■ EXTRAIT DU TEXTE
☆ ☆ ☆ ☆ ☆ ☆ ☆
La maltraitance sexuelle infantile : Antécédents d’adversité chez les agresseurs sexuels
Pour lutter contre les violences sexuelles faites aux enfants, il faut également comprendre d’où elles viennent. Des études ont donc été menées sur les agresseurs pour mieux cerner leur profil.
Les violences sexuelles faites aux enfants ont longtemps été ignorées par la société. Dans l’Antiquité, les abus sexuels d’esclaves — hommes ou femmes — et le fait que des enfants esclaves servent de courtisans étaient courants. Durant cette période, la guerre engendrait aussi l’esclavage et le viol de jeunes filles prépubères, parfois de moins de dix ans. De plus, la pédérastie — pratique homosexuelle entre un homme adulte et un jeune garçon — était courante dans la Grèce et la Rome antique. Elle se pratiquait entre un homme et un adolescent dans le cadre d’une relation maître-élève. Cette pratique vis-à-vis de jeunes garçons libres/citoyens soulevait déjà des questions à l’époque. Ainsi, à Rome, la pédérastie avec des garçons possédant la citoyenneté était en principe interdite. Le christianisme a plus tard condamné ces pratiques, mais davantage dans le but de combattre l’homosexualité que de protéger les enfants. La question du mariage et du concubinage à cette époque impliquait aussi des violences sexuelles. On estime qu’à l’époque, les filles se mariaient entre 15 et 19 et les garçons entre 20 et 30 ans. À Rome, l’âge légal du mariage était de 12 ans pour les filles, ce qui pouvait donc impliquer un rapport sexuel forcé avec un homme adulte.
Au Moyen-Âge et aux Temps Modernes, les violences sexuelles sur des enfants étaient rarement portées devant la justice et la spécificité de ces violences n’était pas mise en avant. On parlait ainsi de viol, d’abus, de sodomie ou de fornication. La pénétration n’était qualifiée de viol que s’il y avait eu éjaculation, ce qui était particulièrement difficile à prouver. Les poursuites judiciaires et l’issue des procès dépendaient aussi du statut social de la victime, de ses parents et de l’accusé. Les violences sexuelles incestueuses étaient pénalement poursuivies, mais encore une fois plus dans le but de lutter contre l’inceste que contre la maltraitance sexuelle des enfants. Aux Temps Modernes, la spécificité de ces violences sexuelles commença à être prise en compte. Le Westminster Rape Statute de 1576, en Angleterre, dispose ainsi que la pénétration vaginale d’une fille de moins de dix ans constitue un viol, y compris quand l’enfant a été en apparence consentante. Les violences sexuelles sur des enfants étaient très nombreuses durant ces époques. Par exemple, plus de la moitié des 306 cas de viol poursuivis à Londres, entre 1674 et 1800 concernait des filles de moins de quatorze ans. La majorité d’entre elles — 29% du total des cas — avaient même moins de dix ans. Par ailleurs, cet exemple montre que très peu de viols étaient révélés et poursuivis. À titre de comparaison, en France, il y a eu 1 417 plaintes pour viol en 1972 et 9 993 en 2005.
☆ ☆ ☆ ☆ ☆ ☆ ☆
■ DONNÉES FOURNIES

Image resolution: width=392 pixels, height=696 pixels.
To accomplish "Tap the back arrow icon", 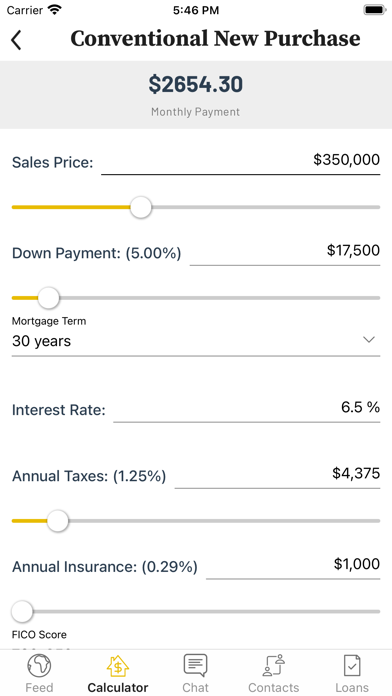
☆ ☆ ☆ ☆ ☆ ☆ ☆
■ TRAVAIL À FAIRE
1. D'après le texte sur la maltraitance sexuelle infantile, quel était l'âge légal du mariage pour les filles à Rome ?
2. Recopiez mot pour mot le passage du texte sur la maltraitance sexuelle infantile, de « La maltraitance sexuelle infantile » à « cerner leur profil. ».
Les lignes ne servent pas à ce travail.

■ CORRIGÉ
1. Il était de 12 ans.

2.
La maltraitance sexuelle infantile : Antécédents d’adversité chez les agresseurs sexuels
Pour lutter contre les violences sexuelles faites aux enfants, il faut également comprendre d’où elles viennent. Des études ont donc été menées sur les agresseurs pour mieux cerner leur profil.